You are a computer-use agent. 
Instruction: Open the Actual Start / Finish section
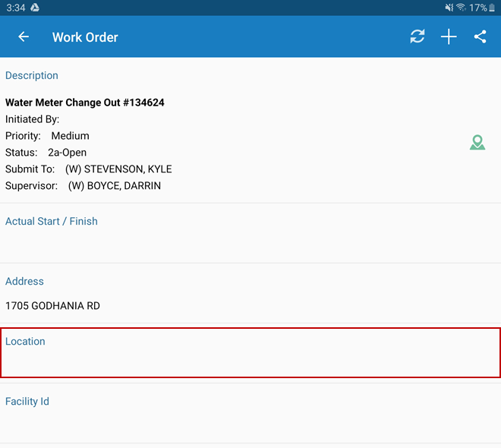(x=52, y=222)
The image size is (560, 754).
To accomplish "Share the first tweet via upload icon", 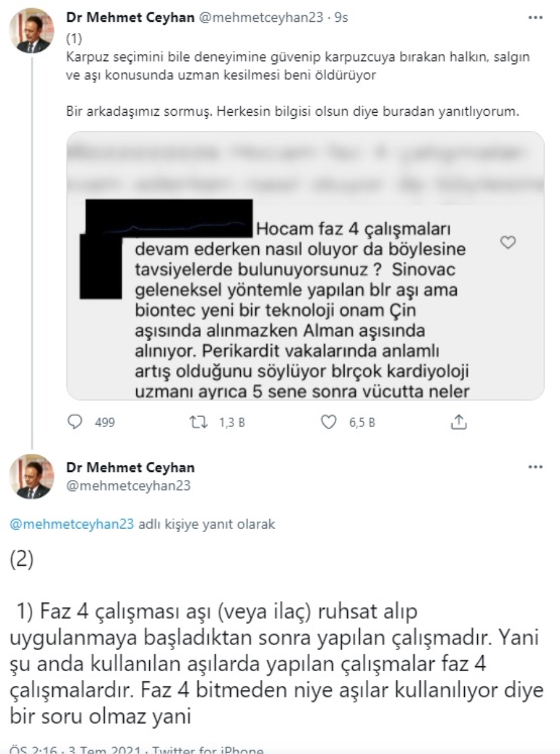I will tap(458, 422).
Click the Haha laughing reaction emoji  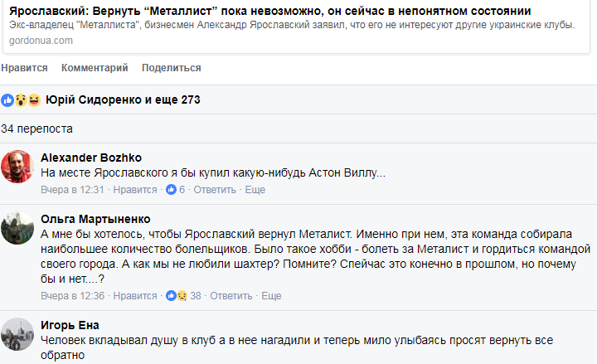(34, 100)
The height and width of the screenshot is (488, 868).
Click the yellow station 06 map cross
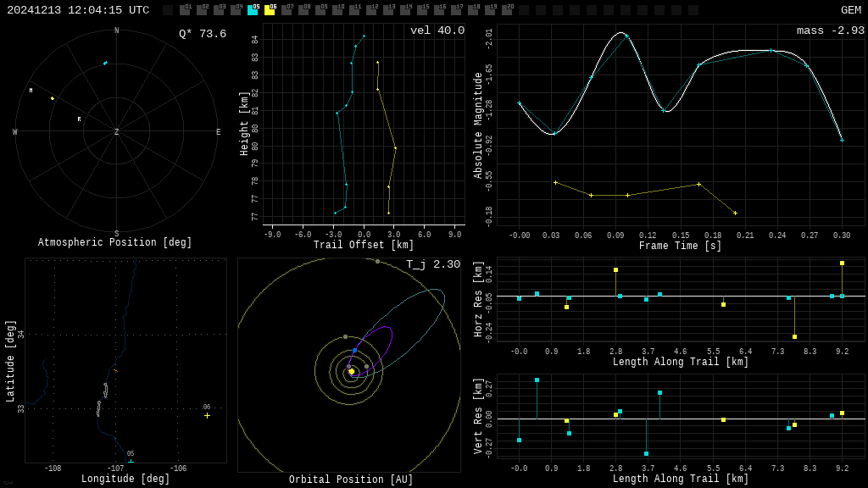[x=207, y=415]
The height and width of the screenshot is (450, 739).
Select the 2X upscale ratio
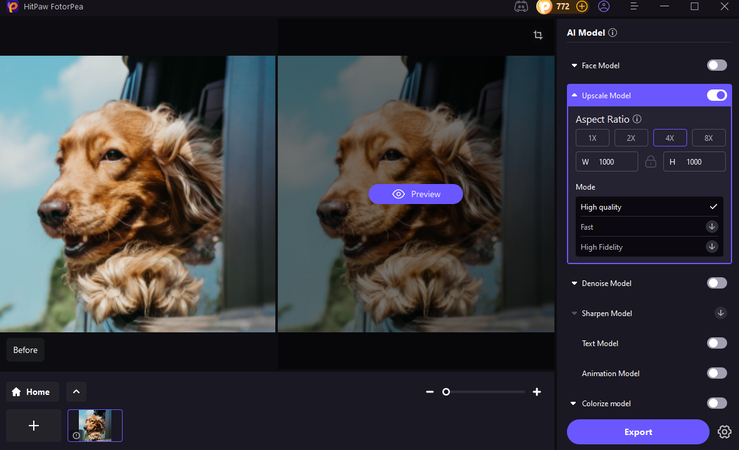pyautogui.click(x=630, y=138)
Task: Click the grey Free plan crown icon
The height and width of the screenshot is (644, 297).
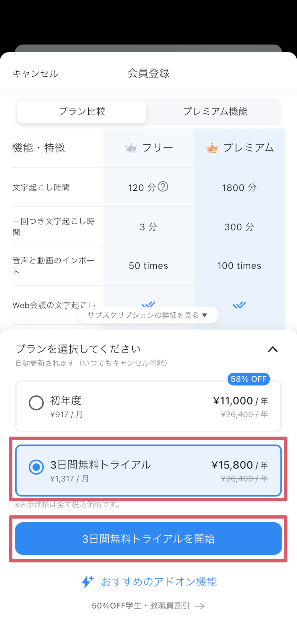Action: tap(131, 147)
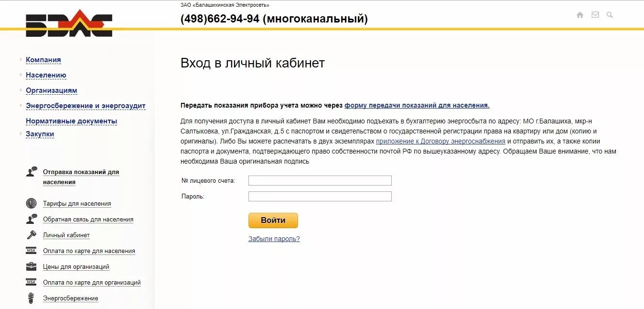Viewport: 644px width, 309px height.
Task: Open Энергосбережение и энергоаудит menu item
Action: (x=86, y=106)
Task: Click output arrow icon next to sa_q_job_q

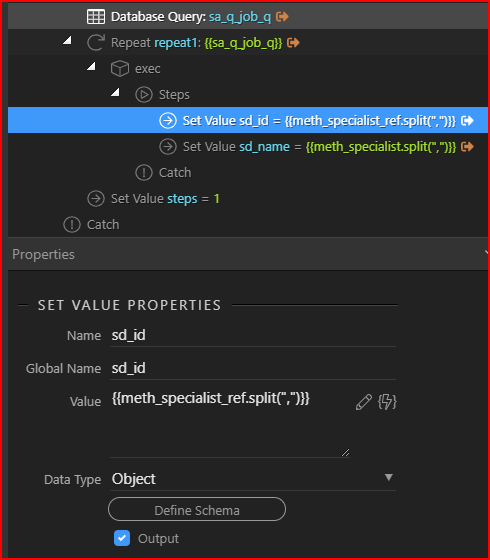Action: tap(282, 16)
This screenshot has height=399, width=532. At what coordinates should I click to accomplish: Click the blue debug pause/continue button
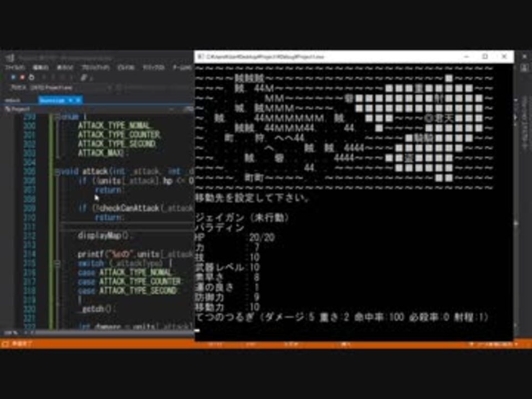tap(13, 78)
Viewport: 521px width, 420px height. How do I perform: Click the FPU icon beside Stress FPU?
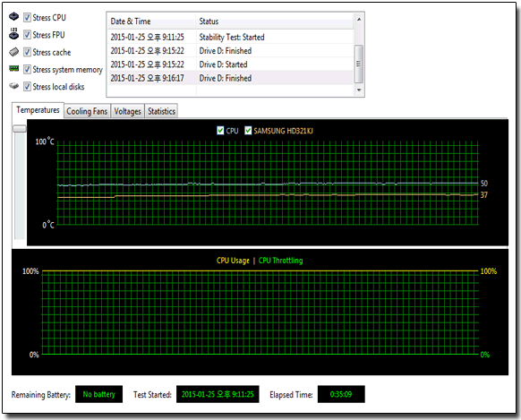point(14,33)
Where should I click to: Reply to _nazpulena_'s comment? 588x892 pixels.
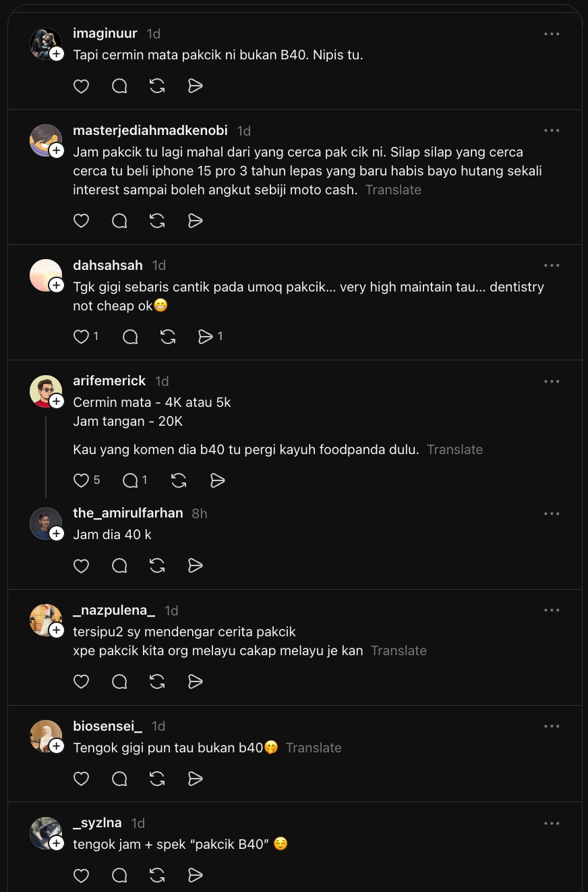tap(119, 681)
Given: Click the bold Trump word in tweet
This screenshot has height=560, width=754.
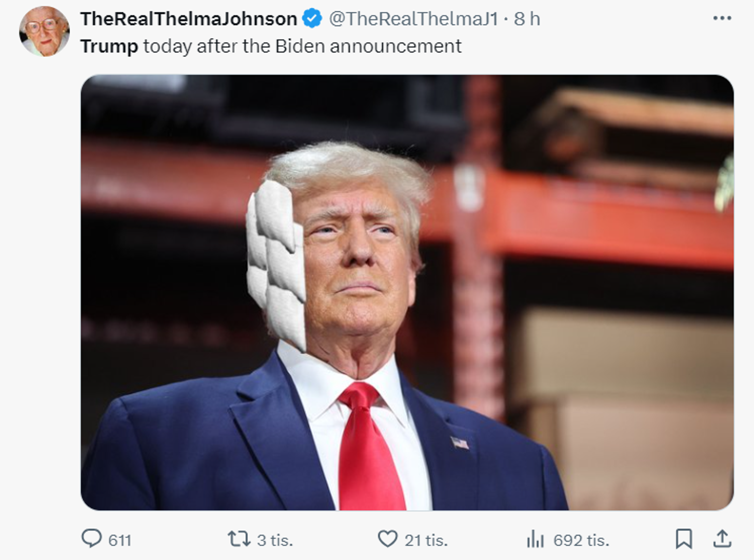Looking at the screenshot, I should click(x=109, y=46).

- _Your goal_
Set down nothing but the lines from the one containing "Viewport: 521px width, 420px" to the final line above, both included, with every picture left out.

- _Expected answer_
Viewport: 521px width, 420px height. How do I perform: Click the FPU icon beside Stress FPU?
point(14,33)
Where should I click to: Reply to _nazpulena_'s comment? 588x892 pixels.
tap(119, 681)
Given: Click the bold Trump word in tweet
This screenshot has height=560, width=754.
Looking at the screenshot, I should click(x=109, y=46).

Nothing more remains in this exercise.